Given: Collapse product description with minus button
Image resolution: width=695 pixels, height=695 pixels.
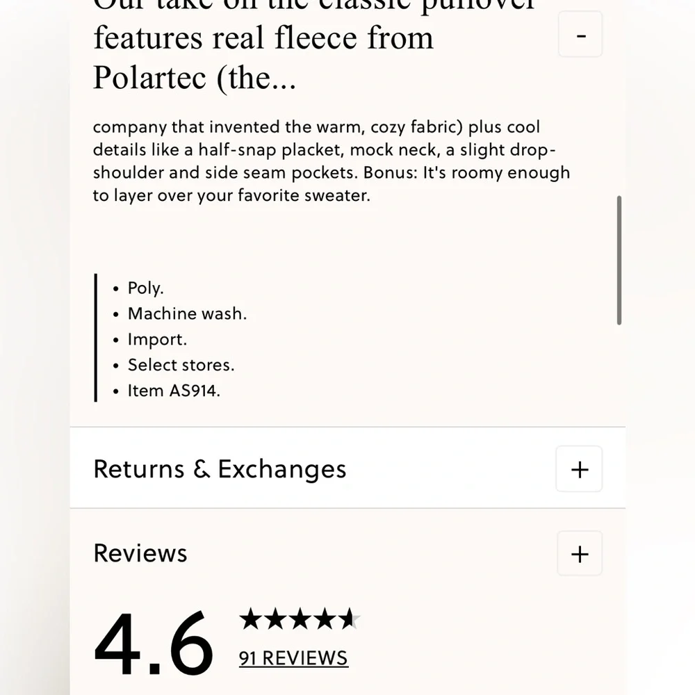Looking at the screenshot, I should point(580,35).
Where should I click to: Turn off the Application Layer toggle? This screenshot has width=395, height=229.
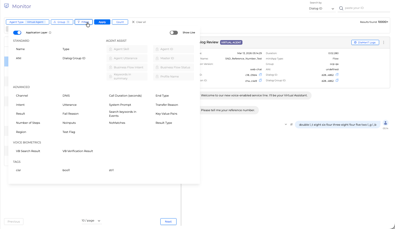click(17, 33)
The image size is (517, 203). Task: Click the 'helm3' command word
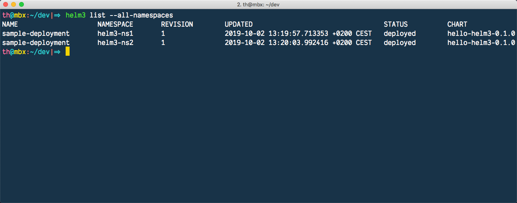pos(76,15)
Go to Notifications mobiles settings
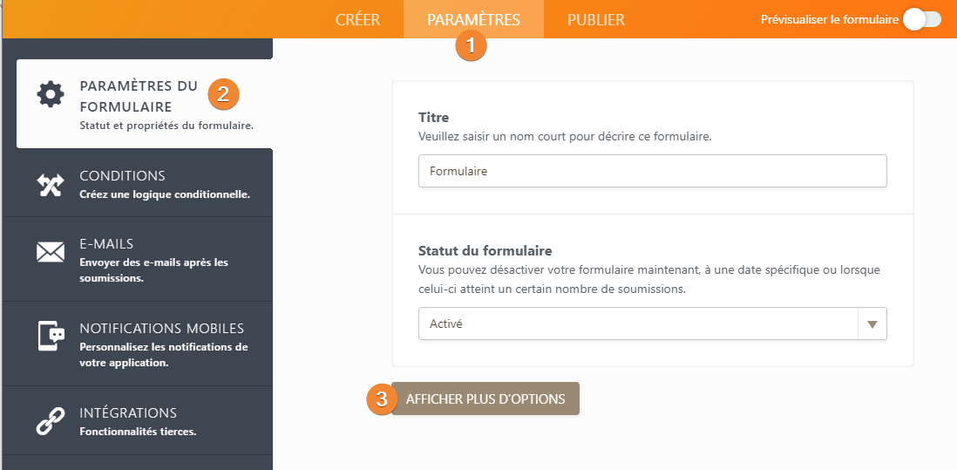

********

WHAT TO WORK ON.
Would you give again exactly the lines from the line containing "The image size" through the end of the listing, both ends included, without any pictures?

ANSWER SECTION.
The image size is (517, 203). Task: Click the 'helm3' command word
pos(76,15)
Go to Notifications mobiles settings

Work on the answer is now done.